Dikkat edersiniz bir şeyden bahsetmedim. Prova. Provaya çok zor vakit buluyoruz (diğer arkadaşlarımda da çalışanlar ve ciddi isimlerle çalan profesyonel müzisyenler olduğu için). Fakat birbirimize çok alışığız 2 3 saat bir prova alınca bir sürü şarkı vs yapıp devam ediyoruz. Anlayacağınız üzere grubumuz bir cover grubu. Zaman zaman da ekstralara vs gidiyoruz. O arada evlendim de. Onu da merak edenler olacaktır. Şartınızı baştan koyarsanız, ya müzik ya ben demeyecek bir hanım alır, illa diyecek hanımı alacaksanız da direnç gösterirseniz her şey bir arada gayet güzel gider. Maaşınız aylık masraflarınızı öder, müzikten kazandığınız para da bir maaş gibi olur onunla da ekipman vs ne istiyorsanız alırsınız.
Fakat, profesyonel biri kadar idmanlı, versatil bir müzisyen olmanız zor olur. Yetişmek zor. Ben haftada 3-4 saatimi ancak oturup egzersiz mahiyetinde gitar çalmaya ayırabiliyorum, tecrübe sağ olsun başkasının saatlerce çalışacağı şeyi kısa sürede çözüyorum ama isterdim ki haftada 25 saat 30 saat çalacak vaktim olsun.

Olumlu yanlar:
Müthiş deşarj olma fırsatı
Sosyal çevre
Bambaşka bir dünyayı her hafta yaşayabilmek
İki tarafın öğretilerini(iş ve müzik) birbirini besleyecek şekilde kullanmak
Ek gelir

Olumsuz yanlar:
İki tarafa olacak konsantrasyonda azalma (Süper gitarist olamama veya süper bir çalışan olamama ihtimali)
Yorgunluk (kafaya takıyorsanız)
Bazen ufak bir şey yapacak olup (en basiti berber bile olabilir) iş artı programlardan provalardan vakit bulamama
Salt müzisyenlik yapanların bir kısmının dışlayıcı davranabilmesi (onlar da haklı para yabancıya gitmesin :) )
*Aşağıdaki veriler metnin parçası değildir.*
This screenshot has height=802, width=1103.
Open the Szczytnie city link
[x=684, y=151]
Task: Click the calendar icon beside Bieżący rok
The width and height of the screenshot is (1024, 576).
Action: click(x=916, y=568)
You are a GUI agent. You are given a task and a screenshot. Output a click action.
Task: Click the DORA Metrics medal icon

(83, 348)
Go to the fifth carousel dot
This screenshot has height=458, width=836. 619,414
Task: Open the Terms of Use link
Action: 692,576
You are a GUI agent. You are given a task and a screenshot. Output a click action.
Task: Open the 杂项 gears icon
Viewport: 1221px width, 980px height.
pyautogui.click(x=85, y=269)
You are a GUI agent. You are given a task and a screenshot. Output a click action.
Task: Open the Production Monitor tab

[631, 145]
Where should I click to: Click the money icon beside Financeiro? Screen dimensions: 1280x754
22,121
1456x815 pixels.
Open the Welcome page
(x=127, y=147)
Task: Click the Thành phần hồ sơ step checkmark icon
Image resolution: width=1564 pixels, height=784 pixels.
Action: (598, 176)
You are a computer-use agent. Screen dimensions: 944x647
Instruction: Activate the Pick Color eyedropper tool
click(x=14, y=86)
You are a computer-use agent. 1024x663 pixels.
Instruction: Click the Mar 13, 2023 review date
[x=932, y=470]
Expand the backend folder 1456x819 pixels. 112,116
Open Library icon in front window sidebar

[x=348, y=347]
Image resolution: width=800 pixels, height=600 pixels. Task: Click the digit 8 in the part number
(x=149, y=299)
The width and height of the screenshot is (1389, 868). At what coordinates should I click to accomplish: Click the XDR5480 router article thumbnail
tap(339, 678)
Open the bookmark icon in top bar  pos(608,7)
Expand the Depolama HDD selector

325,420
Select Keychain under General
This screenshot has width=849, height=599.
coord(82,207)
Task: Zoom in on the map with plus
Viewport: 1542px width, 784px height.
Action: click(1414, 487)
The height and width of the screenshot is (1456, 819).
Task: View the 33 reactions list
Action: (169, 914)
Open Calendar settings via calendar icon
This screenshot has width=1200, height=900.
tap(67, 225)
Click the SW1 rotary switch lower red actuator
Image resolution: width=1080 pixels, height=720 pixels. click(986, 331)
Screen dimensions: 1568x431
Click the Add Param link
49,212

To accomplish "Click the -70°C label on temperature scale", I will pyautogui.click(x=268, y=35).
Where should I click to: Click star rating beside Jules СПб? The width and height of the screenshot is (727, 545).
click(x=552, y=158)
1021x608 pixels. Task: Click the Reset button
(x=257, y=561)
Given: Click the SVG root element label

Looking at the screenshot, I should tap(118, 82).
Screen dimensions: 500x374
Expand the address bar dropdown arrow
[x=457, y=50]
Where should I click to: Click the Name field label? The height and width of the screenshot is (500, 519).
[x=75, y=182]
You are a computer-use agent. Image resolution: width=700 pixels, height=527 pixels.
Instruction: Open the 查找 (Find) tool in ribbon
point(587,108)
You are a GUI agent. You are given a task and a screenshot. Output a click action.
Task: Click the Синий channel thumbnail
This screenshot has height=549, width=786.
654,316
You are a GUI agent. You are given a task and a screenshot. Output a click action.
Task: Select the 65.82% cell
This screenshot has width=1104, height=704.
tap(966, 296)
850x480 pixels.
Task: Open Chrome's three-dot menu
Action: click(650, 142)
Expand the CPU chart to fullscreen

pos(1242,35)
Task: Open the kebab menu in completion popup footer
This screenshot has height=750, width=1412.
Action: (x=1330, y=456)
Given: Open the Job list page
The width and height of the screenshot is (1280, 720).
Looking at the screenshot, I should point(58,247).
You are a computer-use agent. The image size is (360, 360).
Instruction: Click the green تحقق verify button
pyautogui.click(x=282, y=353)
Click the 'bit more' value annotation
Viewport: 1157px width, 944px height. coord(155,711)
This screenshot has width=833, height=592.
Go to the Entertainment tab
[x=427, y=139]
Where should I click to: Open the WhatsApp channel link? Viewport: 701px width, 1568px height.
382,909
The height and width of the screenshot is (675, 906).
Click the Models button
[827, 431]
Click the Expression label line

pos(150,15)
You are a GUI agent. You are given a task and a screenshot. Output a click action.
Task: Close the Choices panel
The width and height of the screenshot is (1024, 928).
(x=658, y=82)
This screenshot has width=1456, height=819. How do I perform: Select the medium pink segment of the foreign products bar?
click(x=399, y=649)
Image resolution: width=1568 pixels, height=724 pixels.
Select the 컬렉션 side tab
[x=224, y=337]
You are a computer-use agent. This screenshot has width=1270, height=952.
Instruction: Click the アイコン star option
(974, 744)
Ve net söyleyeyim öldüreceğiz deseler bu imkanım varken ülkemizde sadece müzikle geçinmeye çalışmam. 1 yıl kadar denedim. Bir süre süper gitti sonra bir anda birkaç iş gidince aç kaldım. Böyle bir kaygan zemin sektör yok.

Kıssadan hisse: Seviyorsan olur.
 
Para, kabiliyet ve şans varsa biraz müzikten az ya da çok bir şekilde kazanılıyor. Ama işte bar müzisyenliği-stüdyo müzisyenliği-albüm sanatçılığı. Hepsinin kendine göre maddi riskleri var. Devlet memuriyeti tartışması o anlamda enteresandır. İnsanların çoluğu çocuğu olduktan sonra "sosyal güvenlik" denen olay öyle bir cazip geliyor ki, birçok şeyden vazgeçiyorsun. Nereden biliyorum, ben de 94'ten beri içinde olduğum canlı müzik olayını 3 yıl önce bırakmak zorunda kaldım. Neden mi, şikayet ettiler. Kariyerden geçtik, başka endişeler falan.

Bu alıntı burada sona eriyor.